Riduan, salah seorang petani di Kelurahan Romokalisari, Kecamatan Benowo, Kota Surabaya mengatakan, harga garam tersebut terlalu rendah. Sebab, biaya untuk produksi garam hingga panen tidak mencukupi jika hanya dibeli dengan harga Rp17 ribu.
“Nggak cukup kalau harga segitu. Kalau normalnya harga aman bagi petani sekitar Rp20 ribu,” katanya saat ditemui di sela-sela saat memanen garam di sawahnya, di Surabaya, Rabu (4/11/2015).
Bagaimana tanggapan anda mengenai artikel ini?
Menurut Riduan, harga tersebut adalah yang paling rendah selama kurun waktu musim garam yang dimulai bulan Mei. Sebelumnya, harga jual garam petani dari sawah paling tinggi pernah mencapai Rp22 ribu.
“Harga Rp22 ribu itu terjadi pada awal bulan Mei waktu awal-awalnya panen itu. Setelah itu harganya terus turun mulai Rp20 ribu hingga sekarang Rp19 ribu,” katanya.
Hukum ekonomi tampaknya juga berlaku bagi para petani garam. Menurut Riduan, turunnya harga garam itu lantaran banyaknya petani garam yang saat ini juga musim panen. Harga garam hingga mencapai Rp 22 ribu, lanjut Riduan, itu terjadi saat awal-awal musim penen garam dan jumlahnya masih sedikit.
“Apalagi sekarang ini musim kemarau sudah mau habis. Hujan sudah mulai turun di wilayah Surabaya dan sekitarnya, kami juga terancam jadi buruh lagi,” ujar Riduan.

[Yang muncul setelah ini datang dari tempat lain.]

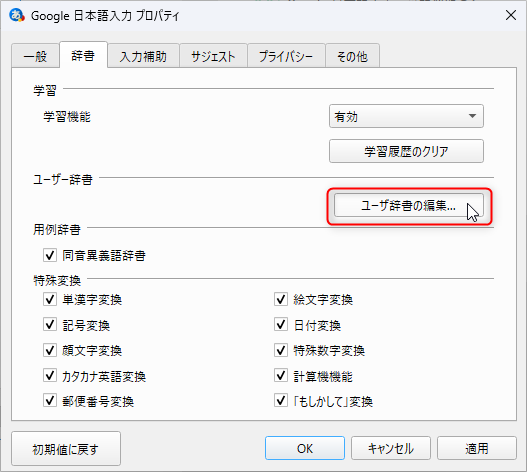
Task: Open the 入力補助 tab
Action: (143, 56)
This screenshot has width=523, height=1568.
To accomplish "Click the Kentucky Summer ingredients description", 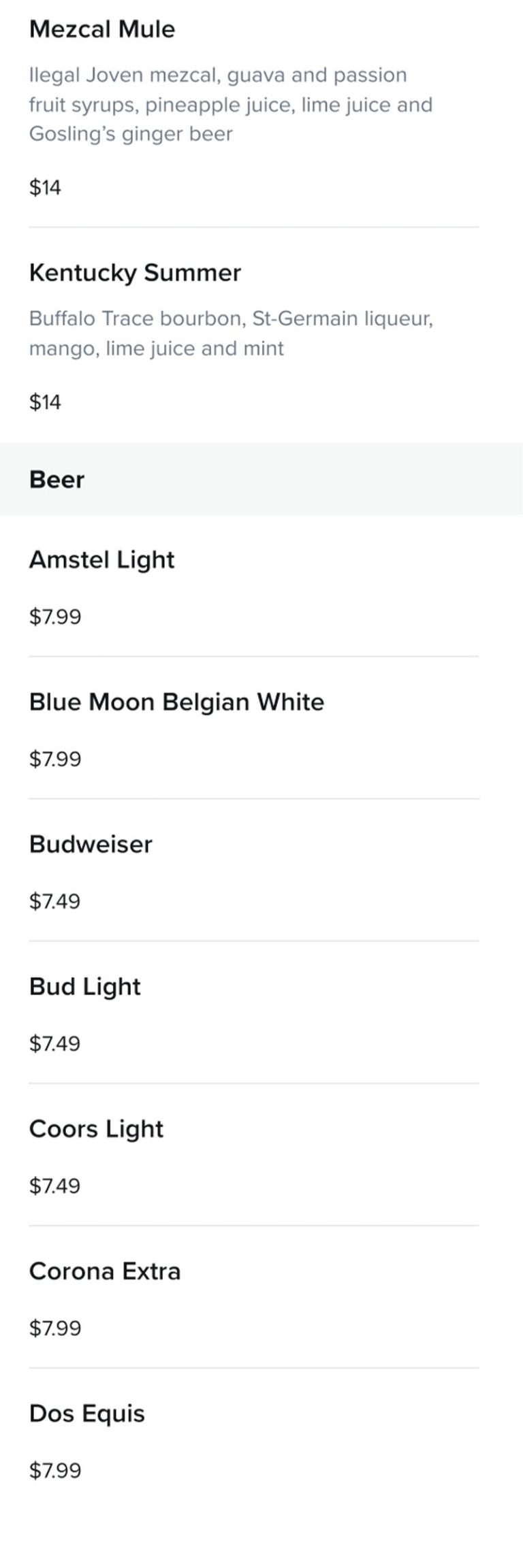I will point(230,333).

Sekedar diketahui, garam hanya mampu diproduksi para petani saat musim kemarau. Jika musim penghujan, sawah petani gersang dan hanya terisi penuh dengan air hujan. Garam diproduksi dengan menggunakan air asin dari laut. Sehingga saat musim penghujang air laut yang tercampur dengan air hujan tidak bisa menjadi garam.